◆ **Stored items**

[Start of Attachment]

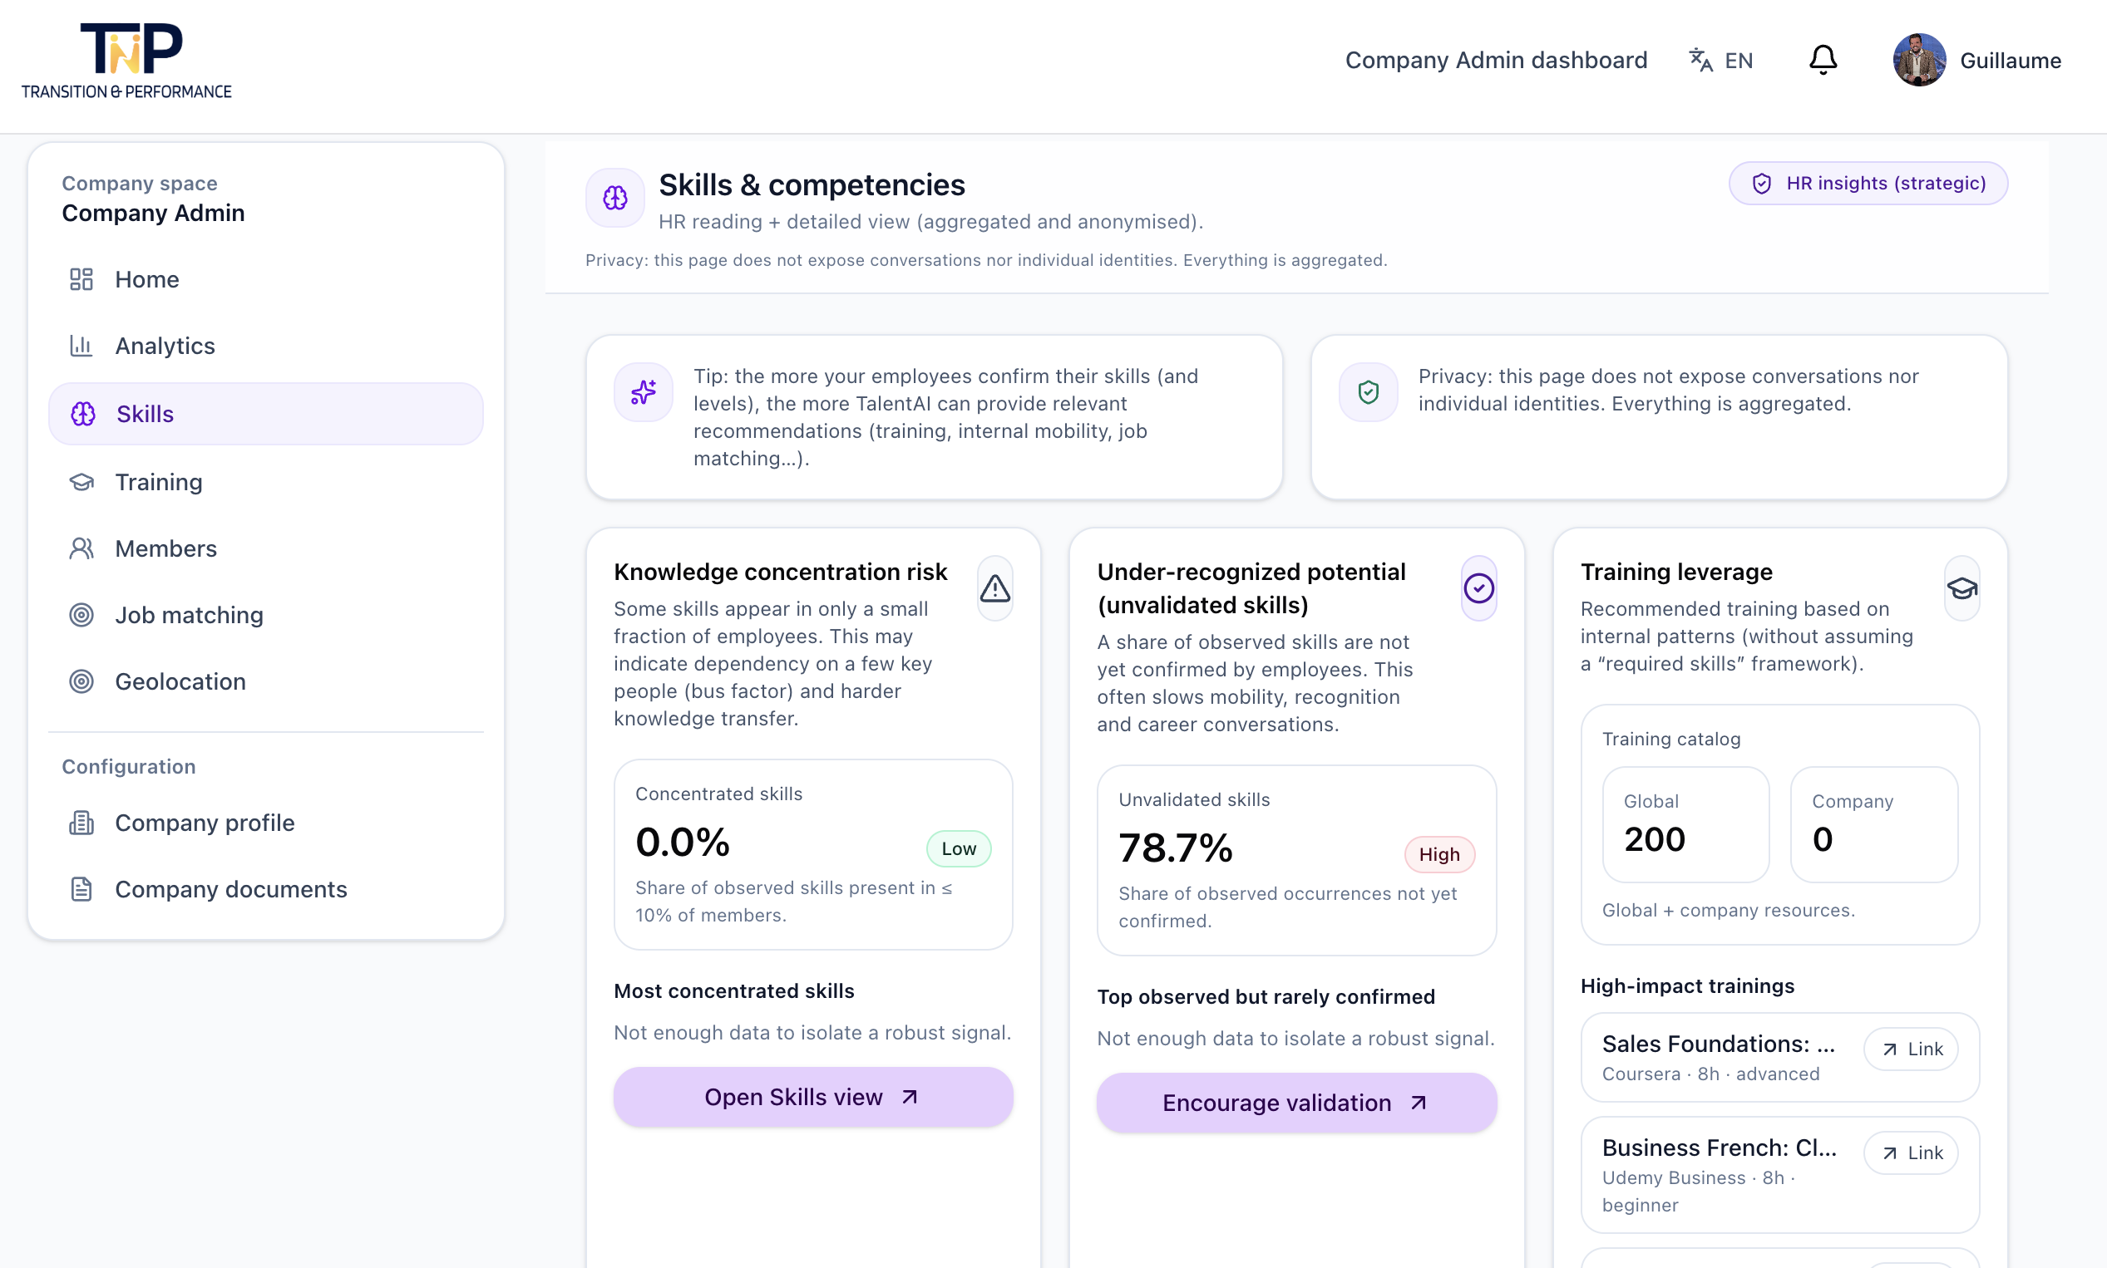2107x1268 pixels.
Task: Open Guillaume user account menu
Action: tap(2009, 61)
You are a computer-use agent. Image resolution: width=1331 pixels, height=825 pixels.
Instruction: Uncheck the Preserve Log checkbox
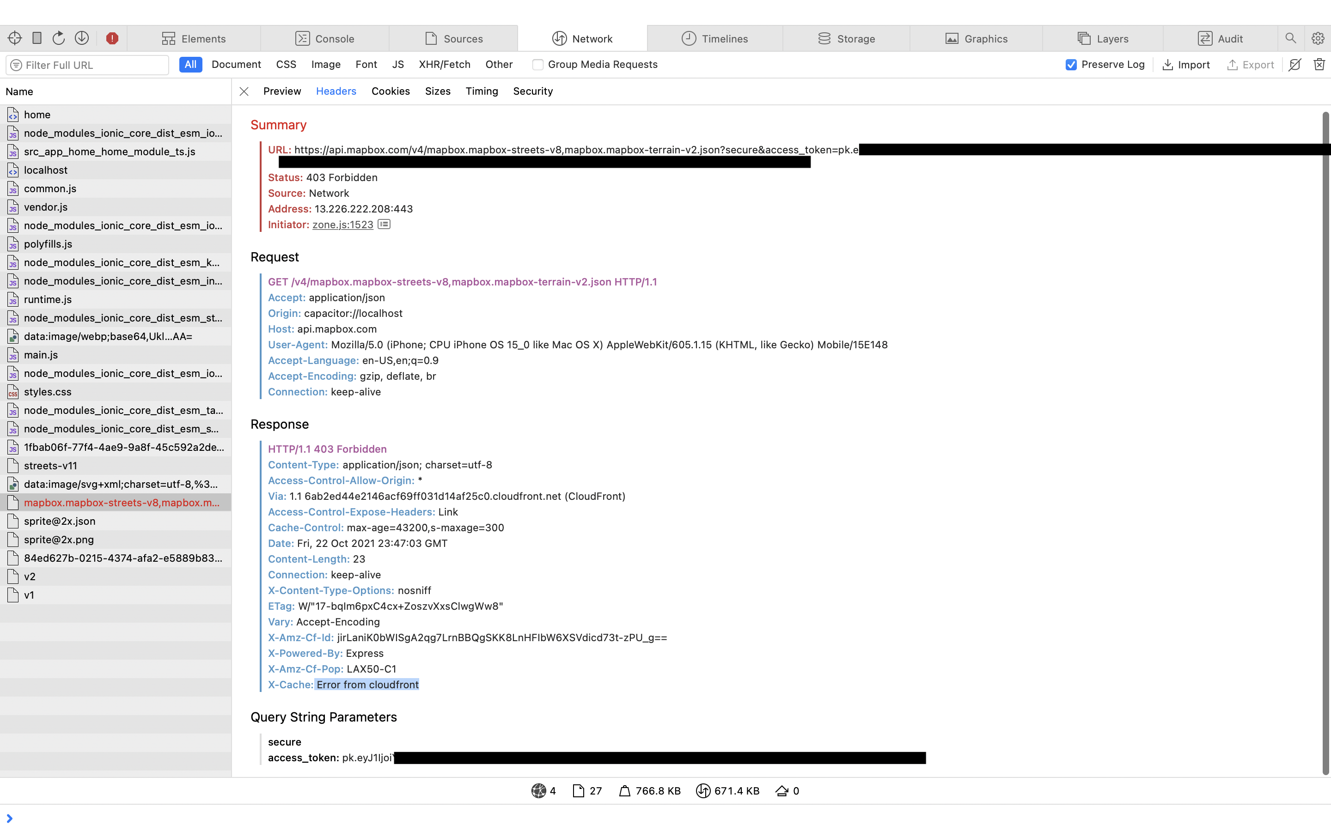pyautogui.click(x=1071, y=64)
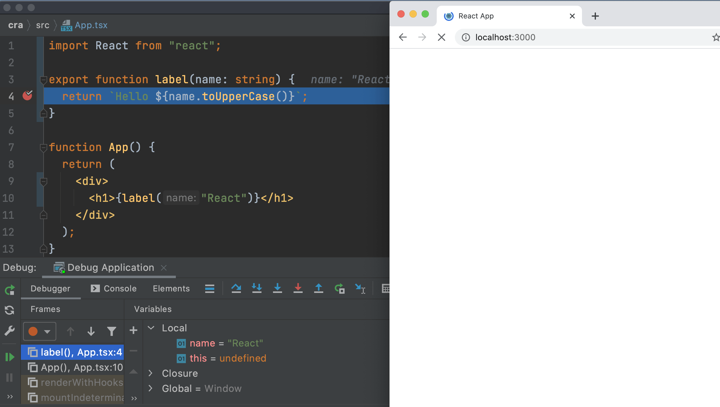Screen dimensions: 720x407
Task: Click the App.tsx breadcrumb
Action: coord(91,25)
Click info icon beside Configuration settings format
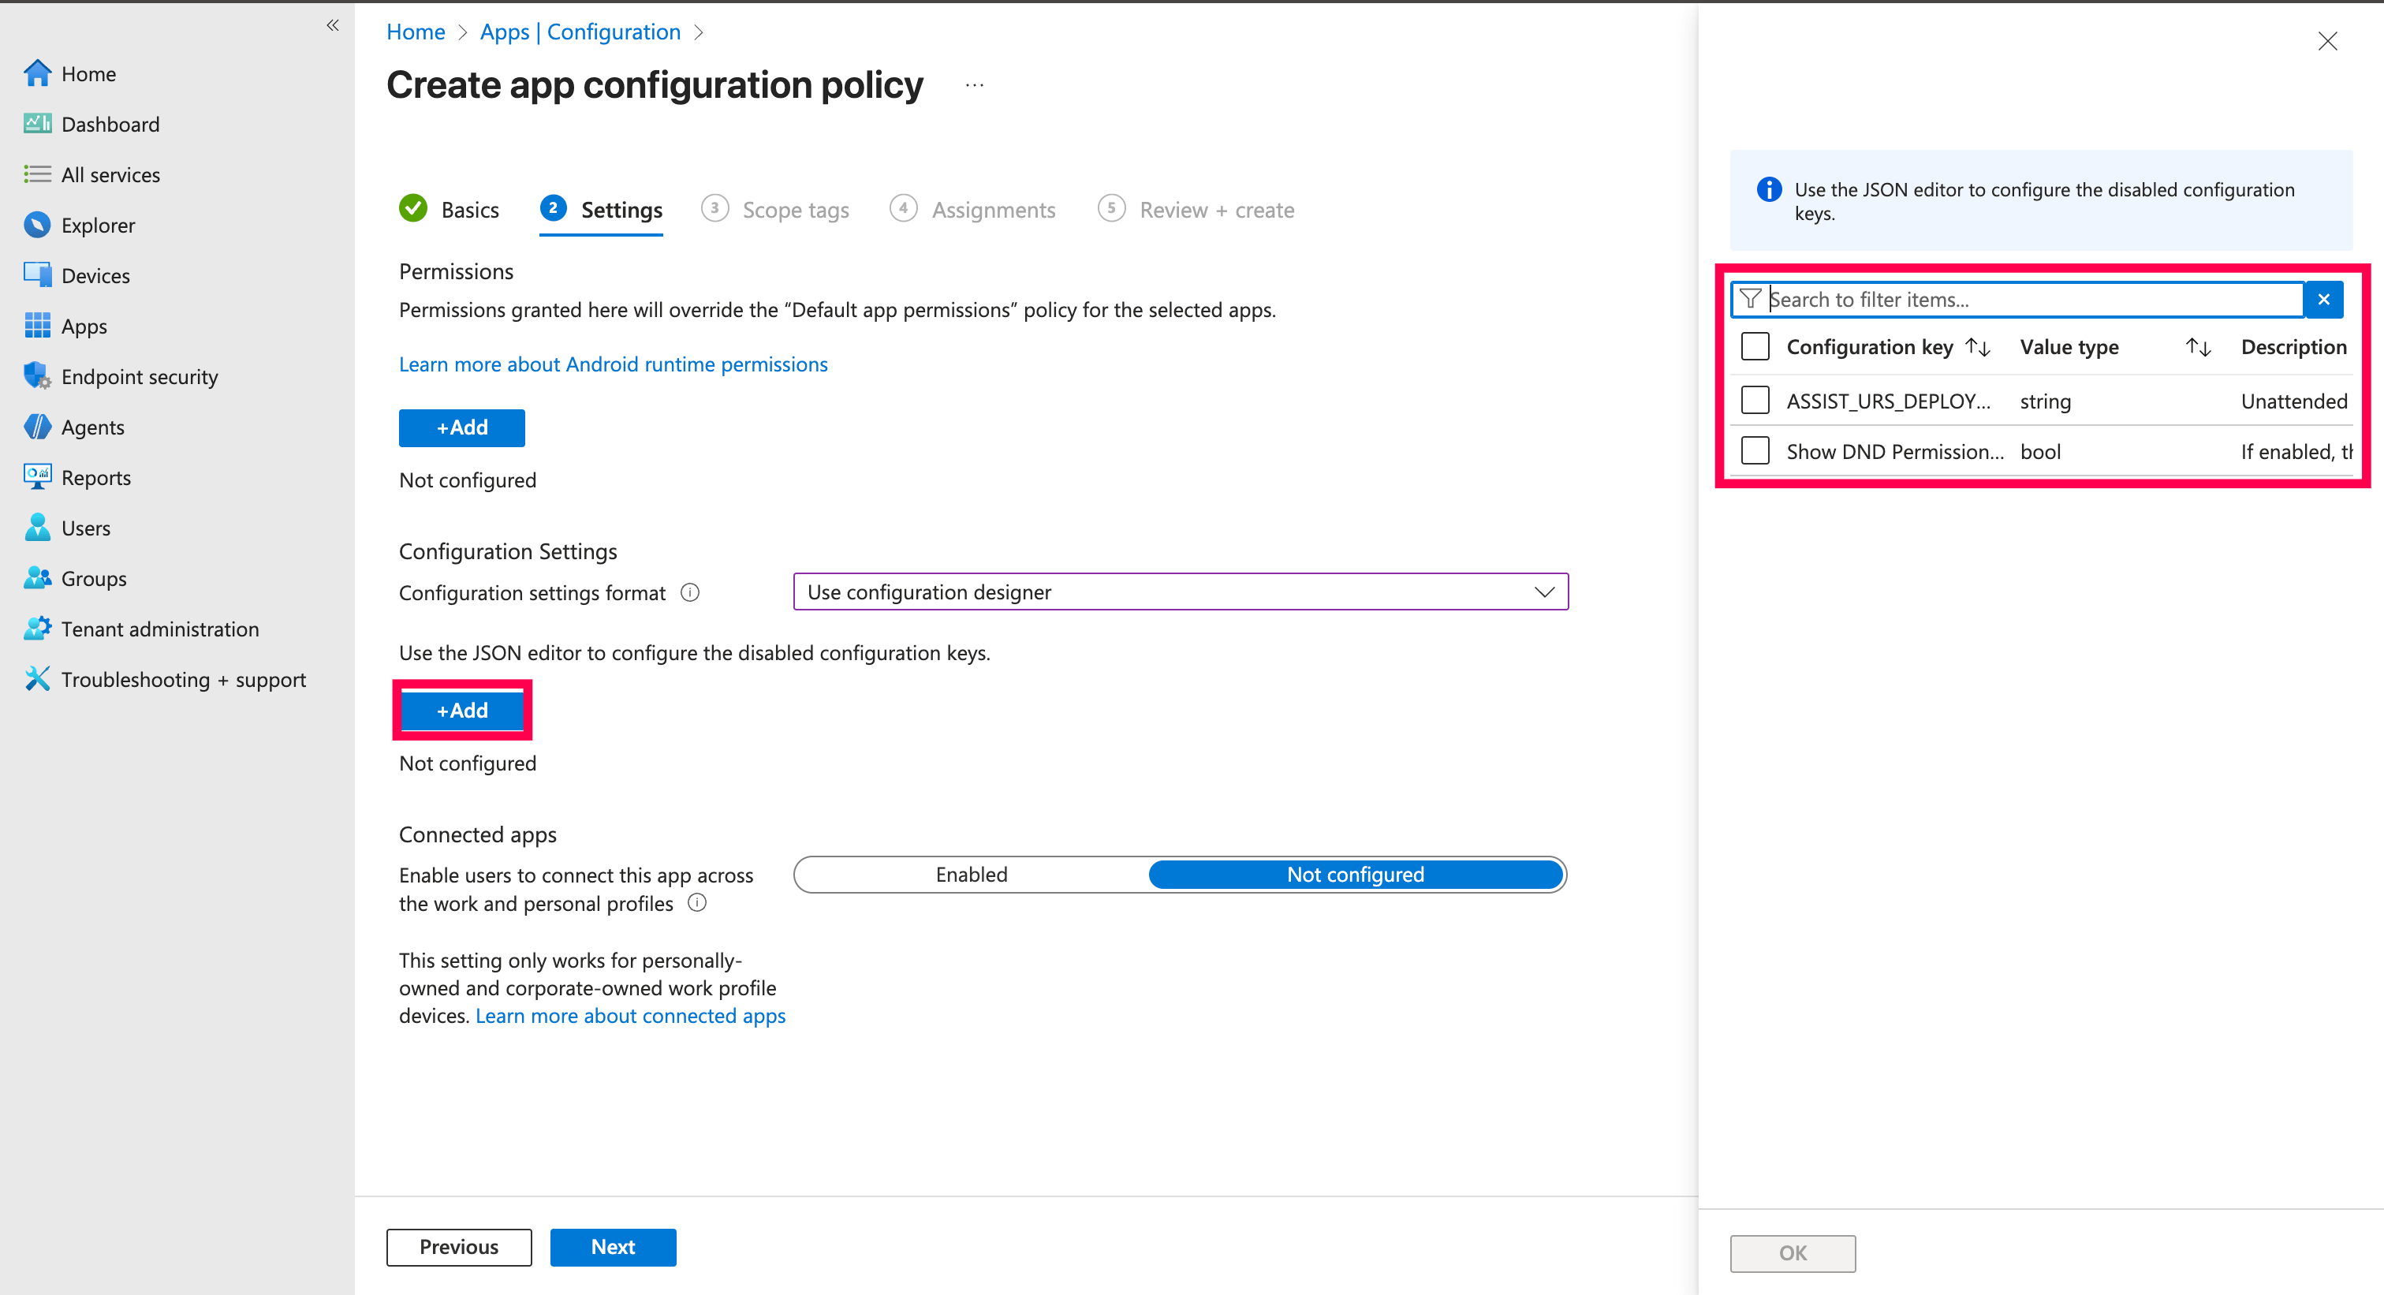The height and width of the screenshot is (1295, 2384). [689, 592]
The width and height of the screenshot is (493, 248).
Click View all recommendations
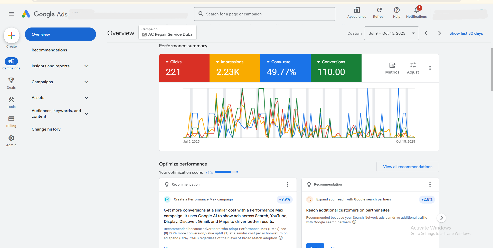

[End of Attachment]

◆ **TASK REQUIREMENTS**
Please write out the lines above exactly, from the one that contains "Click info icon" through the final line, and include none of the pictures.

◆ **EXERCISE SOLUTION**
Click info icon beside Configuration settings format
The height and width of the screenshot is (1295, 2384). [689, 592]
The width and height of the screenshot is (493, 248).
Click View all recommendations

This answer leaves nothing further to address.